Your assignment →
At the line with "Instruction: Switch to the Context tab", start repeating the data, and continue line by line through the final line, exactly.

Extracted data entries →

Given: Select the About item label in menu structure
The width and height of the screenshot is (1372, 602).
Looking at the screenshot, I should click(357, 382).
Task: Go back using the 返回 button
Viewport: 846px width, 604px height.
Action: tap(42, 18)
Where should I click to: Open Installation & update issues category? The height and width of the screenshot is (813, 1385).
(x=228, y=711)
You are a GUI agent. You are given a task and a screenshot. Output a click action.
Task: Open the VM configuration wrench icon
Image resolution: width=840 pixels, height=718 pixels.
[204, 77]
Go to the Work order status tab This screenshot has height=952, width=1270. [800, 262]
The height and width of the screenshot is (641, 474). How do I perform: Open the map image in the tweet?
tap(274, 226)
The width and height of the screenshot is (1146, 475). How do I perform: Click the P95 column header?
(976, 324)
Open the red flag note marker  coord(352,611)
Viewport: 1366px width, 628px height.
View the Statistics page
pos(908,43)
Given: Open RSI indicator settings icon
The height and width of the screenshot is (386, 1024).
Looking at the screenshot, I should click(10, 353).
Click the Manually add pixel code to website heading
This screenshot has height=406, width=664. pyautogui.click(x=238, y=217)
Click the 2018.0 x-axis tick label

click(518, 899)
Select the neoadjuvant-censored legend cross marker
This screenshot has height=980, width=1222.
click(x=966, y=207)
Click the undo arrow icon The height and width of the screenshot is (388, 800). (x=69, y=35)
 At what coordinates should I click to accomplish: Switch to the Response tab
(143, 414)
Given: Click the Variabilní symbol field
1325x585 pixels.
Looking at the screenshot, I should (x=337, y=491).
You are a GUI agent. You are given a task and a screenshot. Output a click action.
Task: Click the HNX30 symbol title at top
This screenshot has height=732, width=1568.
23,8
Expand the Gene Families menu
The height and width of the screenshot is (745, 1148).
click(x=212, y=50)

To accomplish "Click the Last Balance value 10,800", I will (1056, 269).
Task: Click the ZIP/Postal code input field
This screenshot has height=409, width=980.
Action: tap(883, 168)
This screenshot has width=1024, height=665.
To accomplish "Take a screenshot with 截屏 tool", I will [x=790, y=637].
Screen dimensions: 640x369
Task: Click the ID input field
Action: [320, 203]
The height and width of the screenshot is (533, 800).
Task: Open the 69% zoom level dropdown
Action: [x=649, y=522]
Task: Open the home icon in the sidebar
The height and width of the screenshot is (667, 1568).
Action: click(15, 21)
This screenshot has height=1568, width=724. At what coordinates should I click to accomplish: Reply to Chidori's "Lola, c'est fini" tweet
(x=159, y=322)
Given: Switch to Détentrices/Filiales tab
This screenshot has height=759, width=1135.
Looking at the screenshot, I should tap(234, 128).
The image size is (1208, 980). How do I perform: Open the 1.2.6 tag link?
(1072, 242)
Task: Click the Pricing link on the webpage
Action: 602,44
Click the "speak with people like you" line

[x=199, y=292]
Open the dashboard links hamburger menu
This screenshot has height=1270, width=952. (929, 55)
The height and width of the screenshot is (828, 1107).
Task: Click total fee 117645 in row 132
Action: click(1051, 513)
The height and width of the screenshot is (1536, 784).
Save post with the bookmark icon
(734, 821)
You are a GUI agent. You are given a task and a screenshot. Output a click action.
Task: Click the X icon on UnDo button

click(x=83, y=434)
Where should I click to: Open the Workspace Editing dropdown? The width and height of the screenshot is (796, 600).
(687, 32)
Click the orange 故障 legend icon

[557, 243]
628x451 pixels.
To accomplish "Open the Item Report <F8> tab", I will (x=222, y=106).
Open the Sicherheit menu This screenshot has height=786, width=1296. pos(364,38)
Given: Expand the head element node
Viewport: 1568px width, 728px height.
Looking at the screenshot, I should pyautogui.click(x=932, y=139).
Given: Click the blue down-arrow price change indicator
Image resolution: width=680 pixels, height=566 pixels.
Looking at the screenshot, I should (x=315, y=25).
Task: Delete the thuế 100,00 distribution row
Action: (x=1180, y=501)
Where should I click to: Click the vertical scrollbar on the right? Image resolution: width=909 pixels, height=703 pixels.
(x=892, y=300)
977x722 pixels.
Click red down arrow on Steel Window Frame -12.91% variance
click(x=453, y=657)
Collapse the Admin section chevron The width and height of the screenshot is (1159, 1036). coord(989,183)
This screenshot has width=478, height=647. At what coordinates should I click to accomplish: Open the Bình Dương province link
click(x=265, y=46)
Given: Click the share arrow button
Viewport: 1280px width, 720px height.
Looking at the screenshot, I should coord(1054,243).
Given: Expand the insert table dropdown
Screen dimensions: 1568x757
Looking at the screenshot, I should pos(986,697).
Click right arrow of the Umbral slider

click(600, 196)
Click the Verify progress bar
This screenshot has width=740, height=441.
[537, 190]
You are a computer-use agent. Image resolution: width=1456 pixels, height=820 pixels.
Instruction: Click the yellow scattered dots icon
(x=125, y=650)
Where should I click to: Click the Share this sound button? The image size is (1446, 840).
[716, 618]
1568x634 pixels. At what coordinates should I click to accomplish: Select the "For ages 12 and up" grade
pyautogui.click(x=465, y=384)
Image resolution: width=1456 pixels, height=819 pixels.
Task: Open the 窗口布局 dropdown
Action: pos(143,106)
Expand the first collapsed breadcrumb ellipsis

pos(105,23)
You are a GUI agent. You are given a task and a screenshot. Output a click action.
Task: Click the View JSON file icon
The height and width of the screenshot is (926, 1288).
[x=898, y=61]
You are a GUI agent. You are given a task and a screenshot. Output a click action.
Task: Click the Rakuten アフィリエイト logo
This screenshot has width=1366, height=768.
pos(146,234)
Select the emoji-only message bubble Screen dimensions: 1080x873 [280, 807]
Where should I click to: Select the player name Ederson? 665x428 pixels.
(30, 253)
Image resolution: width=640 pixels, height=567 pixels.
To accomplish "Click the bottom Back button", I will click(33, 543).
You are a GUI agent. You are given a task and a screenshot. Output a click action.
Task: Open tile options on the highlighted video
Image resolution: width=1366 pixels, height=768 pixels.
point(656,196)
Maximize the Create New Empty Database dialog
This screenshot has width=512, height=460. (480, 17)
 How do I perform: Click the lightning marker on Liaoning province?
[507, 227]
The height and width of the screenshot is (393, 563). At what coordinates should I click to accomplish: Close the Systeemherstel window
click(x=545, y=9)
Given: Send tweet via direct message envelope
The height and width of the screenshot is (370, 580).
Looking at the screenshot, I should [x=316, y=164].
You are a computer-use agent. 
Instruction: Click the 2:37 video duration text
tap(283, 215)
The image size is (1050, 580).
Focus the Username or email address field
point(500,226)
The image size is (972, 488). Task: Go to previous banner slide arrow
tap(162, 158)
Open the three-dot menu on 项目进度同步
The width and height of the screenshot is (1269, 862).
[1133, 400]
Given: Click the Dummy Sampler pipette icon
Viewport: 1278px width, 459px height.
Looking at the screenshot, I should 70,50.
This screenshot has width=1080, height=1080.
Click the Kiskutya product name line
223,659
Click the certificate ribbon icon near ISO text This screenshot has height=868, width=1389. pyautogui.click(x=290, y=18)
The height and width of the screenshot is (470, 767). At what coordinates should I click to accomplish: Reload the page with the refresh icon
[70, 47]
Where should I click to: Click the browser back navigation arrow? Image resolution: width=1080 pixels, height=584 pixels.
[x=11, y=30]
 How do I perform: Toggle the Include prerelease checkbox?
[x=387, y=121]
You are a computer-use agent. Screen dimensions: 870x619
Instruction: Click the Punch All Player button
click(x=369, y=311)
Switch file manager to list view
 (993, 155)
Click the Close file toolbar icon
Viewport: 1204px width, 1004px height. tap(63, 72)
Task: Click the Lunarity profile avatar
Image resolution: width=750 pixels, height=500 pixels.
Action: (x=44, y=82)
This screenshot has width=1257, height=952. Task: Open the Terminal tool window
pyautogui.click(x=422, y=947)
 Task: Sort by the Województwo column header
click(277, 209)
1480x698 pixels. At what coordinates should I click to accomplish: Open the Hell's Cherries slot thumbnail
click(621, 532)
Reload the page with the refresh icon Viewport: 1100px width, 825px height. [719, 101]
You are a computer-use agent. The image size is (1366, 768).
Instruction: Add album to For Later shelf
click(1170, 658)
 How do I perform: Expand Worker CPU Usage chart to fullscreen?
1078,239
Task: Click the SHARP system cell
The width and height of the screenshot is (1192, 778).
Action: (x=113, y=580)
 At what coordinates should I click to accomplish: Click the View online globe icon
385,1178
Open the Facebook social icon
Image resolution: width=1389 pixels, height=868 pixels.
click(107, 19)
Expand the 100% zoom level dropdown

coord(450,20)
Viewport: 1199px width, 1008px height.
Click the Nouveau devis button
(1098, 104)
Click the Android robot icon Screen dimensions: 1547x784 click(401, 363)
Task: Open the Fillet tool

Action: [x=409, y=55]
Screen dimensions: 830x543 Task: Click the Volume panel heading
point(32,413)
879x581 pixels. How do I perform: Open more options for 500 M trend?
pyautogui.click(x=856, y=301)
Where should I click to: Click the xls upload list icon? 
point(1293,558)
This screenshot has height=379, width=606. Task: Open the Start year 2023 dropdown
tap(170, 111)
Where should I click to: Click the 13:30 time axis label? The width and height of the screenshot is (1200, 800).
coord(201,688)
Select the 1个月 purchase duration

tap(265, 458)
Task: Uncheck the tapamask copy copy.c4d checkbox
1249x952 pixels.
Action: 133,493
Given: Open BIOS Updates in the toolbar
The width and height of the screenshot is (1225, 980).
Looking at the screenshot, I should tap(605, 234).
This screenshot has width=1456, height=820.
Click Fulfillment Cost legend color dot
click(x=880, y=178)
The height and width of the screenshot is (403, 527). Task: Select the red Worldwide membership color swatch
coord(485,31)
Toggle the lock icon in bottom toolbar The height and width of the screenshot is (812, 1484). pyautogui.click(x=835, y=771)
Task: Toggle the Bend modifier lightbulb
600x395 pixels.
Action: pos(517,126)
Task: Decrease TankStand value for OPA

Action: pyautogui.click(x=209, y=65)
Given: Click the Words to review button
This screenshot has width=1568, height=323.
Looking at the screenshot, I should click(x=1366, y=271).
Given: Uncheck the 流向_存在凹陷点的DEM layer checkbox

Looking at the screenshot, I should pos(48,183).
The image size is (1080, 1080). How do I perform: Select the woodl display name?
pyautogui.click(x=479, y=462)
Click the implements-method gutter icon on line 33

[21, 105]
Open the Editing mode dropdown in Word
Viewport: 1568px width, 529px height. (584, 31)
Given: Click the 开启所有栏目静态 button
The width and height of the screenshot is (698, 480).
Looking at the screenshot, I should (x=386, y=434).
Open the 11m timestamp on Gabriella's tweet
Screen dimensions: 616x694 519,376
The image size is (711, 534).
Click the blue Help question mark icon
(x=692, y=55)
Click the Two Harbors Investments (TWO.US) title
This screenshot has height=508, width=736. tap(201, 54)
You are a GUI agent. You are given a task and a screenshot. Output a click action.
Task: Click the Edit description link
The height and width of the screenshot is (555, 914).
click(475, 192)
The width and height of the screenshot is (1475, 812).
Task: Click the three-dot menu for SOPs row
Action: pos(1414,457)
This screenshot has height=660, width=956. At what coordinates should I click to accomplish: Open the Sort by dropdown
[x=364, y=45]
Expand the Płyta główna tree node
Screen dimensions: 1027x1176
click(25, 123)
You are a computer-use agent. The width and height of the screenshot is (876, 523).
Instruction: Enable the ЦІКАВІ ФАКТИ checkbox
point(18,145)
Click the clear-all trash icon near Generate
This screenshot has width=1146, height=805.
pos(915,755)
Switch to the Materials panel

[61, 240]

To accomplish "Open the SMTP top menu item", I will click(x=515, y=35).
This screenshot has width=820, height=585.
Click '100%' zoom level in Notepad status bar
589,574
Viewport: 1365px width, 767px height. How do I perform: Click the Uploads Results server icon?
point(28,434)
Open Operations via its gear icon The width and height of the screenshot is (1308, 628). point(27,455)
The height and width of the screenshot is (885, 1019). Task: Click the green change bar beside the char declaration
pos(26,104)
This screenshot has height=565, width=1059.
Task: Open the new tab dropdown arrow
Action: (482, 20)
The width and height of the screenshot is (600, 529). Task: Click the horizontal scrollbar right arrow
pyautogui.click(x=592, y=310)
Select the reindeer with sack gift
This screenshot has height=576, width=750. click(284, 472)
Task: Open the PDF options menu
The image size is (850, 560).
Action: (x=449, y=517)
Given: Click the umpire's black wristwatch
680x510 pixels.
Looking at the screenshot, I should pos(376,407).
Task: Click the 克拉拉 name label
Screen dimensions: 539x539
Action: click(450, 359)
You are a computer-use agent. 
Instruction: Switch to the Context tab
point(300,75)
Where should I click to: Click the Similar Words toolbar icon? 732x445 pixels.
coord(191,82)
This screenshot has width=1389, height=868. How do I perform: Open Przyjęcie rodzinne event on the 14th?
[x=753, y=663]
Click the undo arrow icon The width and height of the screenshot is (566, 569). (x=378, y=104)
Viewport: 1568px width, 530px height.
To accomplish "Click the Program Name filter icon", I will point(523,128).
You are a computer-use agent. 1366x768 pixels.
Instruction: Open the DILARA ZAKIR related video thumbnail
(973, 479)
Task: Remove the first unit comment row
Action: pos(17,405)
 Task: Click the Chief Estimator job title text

Result →
Instruction: Switch to the Context tab
point(300,75)
Where should I click to: Click the Similar Words toolbar icon? 732x445 pixels.
coord(191,82)
This screenshot has width=1389, height=868. How do I perform: Open Przyjęcie rodzinne event on the 14th?
[x=753, y=663]
Click the undo arrow icon The width and height of the screenshot is (566, 569). (x=378, y=104)
Viewport: 1568px width, 530px height.
To accomplish "Click the Program Name filter icon", I will point(523,128).
You are a computer-use agent. 1366x768 pixels.
Instruction: Open the DILARA ZAKIR related video thumbnail
(973, 479)
Task: Remove the first unit comment row
Action: pos(17,405)
 Task: Click the Chief Estimator job title text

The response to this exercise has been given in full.